What is Hallucination?
When a language model produces fluent, confident text that is not supported by any source and is often simply false. Retrieval, grounding, and evaluation are the main defenses.
Hallucination is a advanced concept that sits in the LLM and GenAI Ops area of system design. Engineers reach for it whenever they need to reason about real-world trade-offs in that space, not just for textbook correctness, but because real production systems at companies like Netflix, Amazon, and Google make these decisions every day.
If you want to go deeper than this definition, with diagrams, code, and a quiz to lock it in, work through the "LLM Guardrails and Safety" lesson linked below. It walks through the why, the mechanism, the trade-offs, and how the giants actually use it in production.
Learn Hallucination in depth
Full interactive lesson with diagrams, code examples, real-world references, and a quiz.
Open the LLM Guardrails and Safety lessonSee also
Related glossary terms you might want to look up next.

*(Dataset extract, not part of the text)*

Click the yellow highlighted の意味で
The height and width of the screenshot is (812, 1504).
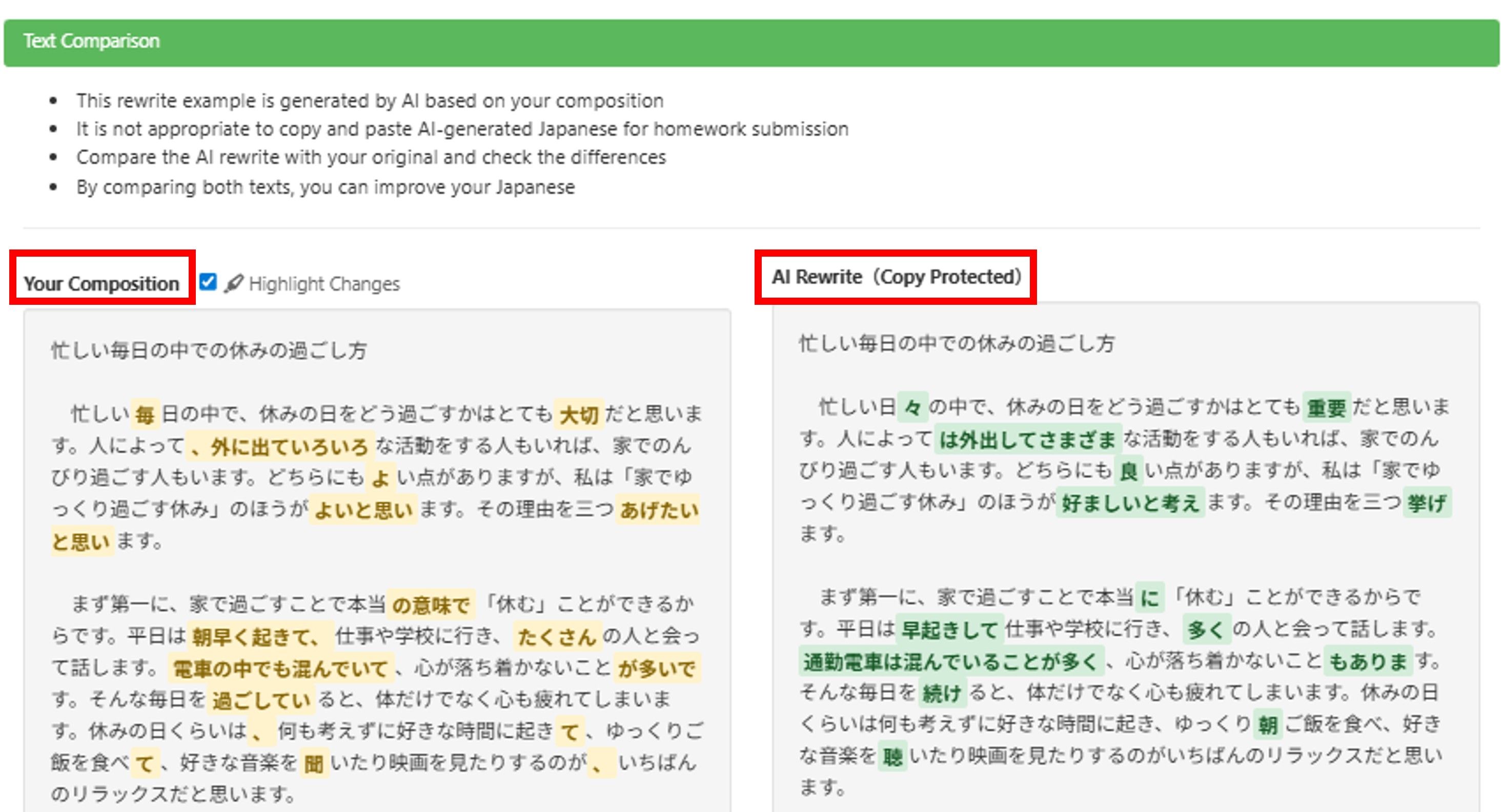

RAG (Retrieval-Augmented Generation)
A pattern that retrieves relevant text from an external index and puts it in the model's prompt so the answer is grounded in current, verifiable facts rather than the model's memory.
Guardrails
The checks around a model that screen its input for abuse and its output for grounding and safety, plus limits on what its tools can do. Containment, not just filtering, is what actually holds.
LLM-as-Judge
Using a language model to score another model's output. Fast and scalable, but it has real failure modes such as self-preference and position bias, so the judge itself must be validated against human labels.
Grounding
Requiring a model to answer from provided evidence and to cite it, rather than from its own memory. The core defense against hallucination in a RAG system.
Embedding
A list of numbers that represents the meaning of a piece of text, so that similar meanings sit close together in vector space. The same model must embed both the corpus and the query.
ANN (Approximate Nearest Neighbor)
Search that finds vectors close to a query without scanning every item, trading a small chance of missing a true neighbor for a large gain in speed. HNSW and IVF are the common indexes.